HRD's analysis of Singapore AI proficiency found that 97 per cent of the workforce are using AI poorly or not at all by the standard of genuine value creation. Only 2.7 per cent qualify as genuine AI practitioners. Employees whose managers expect daily AI use are 2.6 times more proficient than those whose managers discourage it. That single statistic defines the manager's role in the AI transition more precisely than any job description rewrite: the manager is the most powerful variable in whether the workforce actually adopts AI or merely tolerates it.
This is not the model Chesky is attacking. He is attacking managers who only manage - who run the one-on-ones and the status meetings without contributing to the work. Singapore's challenge is somewhat different: it has managers who are not yet equipped to lead the AI transition their organisations need. The solution is the same one Chesky describes - managers need to get into the work - but the path is development, not elimination.
Singapore's tripartite lens on the manager question
Singapore's approach to workforce transformation has always been shaped by its tripartite model - employers, unions and government working together on transition rather than imposing it. That context makes the Silicon Valley "just flatten the org chart" approach feel like a poor fit, even when the underlying analysis is correct.
Singapore's PM pledged a "people-first approach" as the country embraces AI, and the government has backed that pledge with the government's investment of more than S$1 billion in AI research and plans to upskill 40,000 tech workers. The frame is capability-led, not hierarchy-reduction-led. HR leaders in Singapore who align their management development programmes with that national direction - building the player-coach model through structured capability investment - are working with the current. Those who simply reduce management layers in response to a podcast are working against it.

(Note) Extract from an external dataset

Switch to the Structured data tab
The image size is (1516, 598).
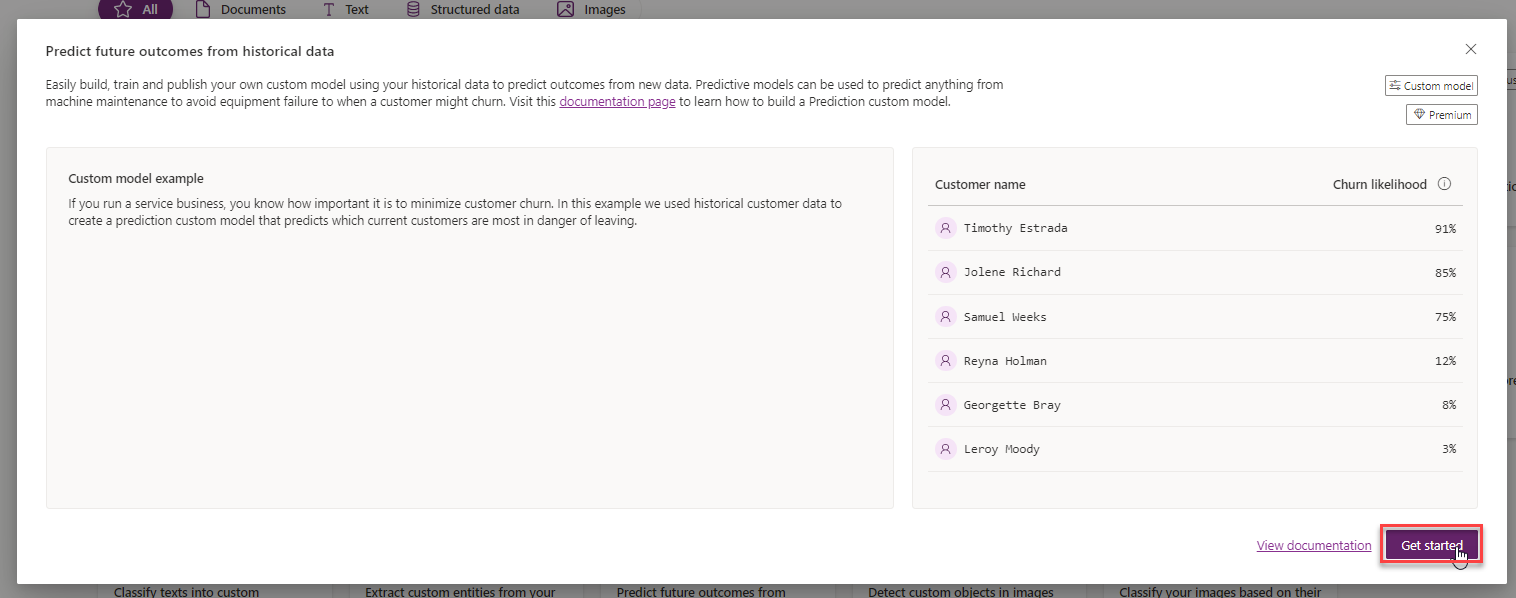[462, 10]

Research from NTUC LearningHub found that 54 per cent of Singapore professionals strongly agree coaching is a skill every business leader should have - but the same report identified a significant lack of initiative in actually practising it. That gap is the player-coach model's biggest obstacle in Singapore: the recognition of what good management looks like is high; the execution of it is low. Chesky's challenge is valid. The response to it needs to be a development investment, not an organisational restructure.
The thing Chesky is not saying
There is a dimension of this debate that Silicon Valley's CEO chorus consistently omits, and it is particularly relevant in Singapore.

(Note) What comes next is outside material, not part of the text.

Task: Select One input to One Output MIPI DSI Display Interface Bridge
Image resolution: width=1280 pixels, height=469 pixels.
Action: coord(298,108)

Research cited by HRD Asia found that only 8 per cent of Singaporean employees are comfortable with an AI agent managing them, and just 24 per cent are comfortable with AI operating in the background without human knowledge. The human manager is not merely a coordination overhead in Singapore workplaces - they are the trusted interface through which employees accept organisational change. Remove them without replacing the trust function, and the AI adoption that Chesky is calling for becomes harder, not easier, to achieve.
Singapore's HR teams are being positioned as the function that will make AI work - not just deploy it. That is the right frame. And it means HR leaders need to respond to Chesky not by restructuring management layers but by redesigning the management role: moving it from coordination and oversight toward coaching, technical contribution and the human connection that neither AI agents nor org chart changes can provide.
The meeting manager is not over. The meeting-only manager is. That distinction is the work.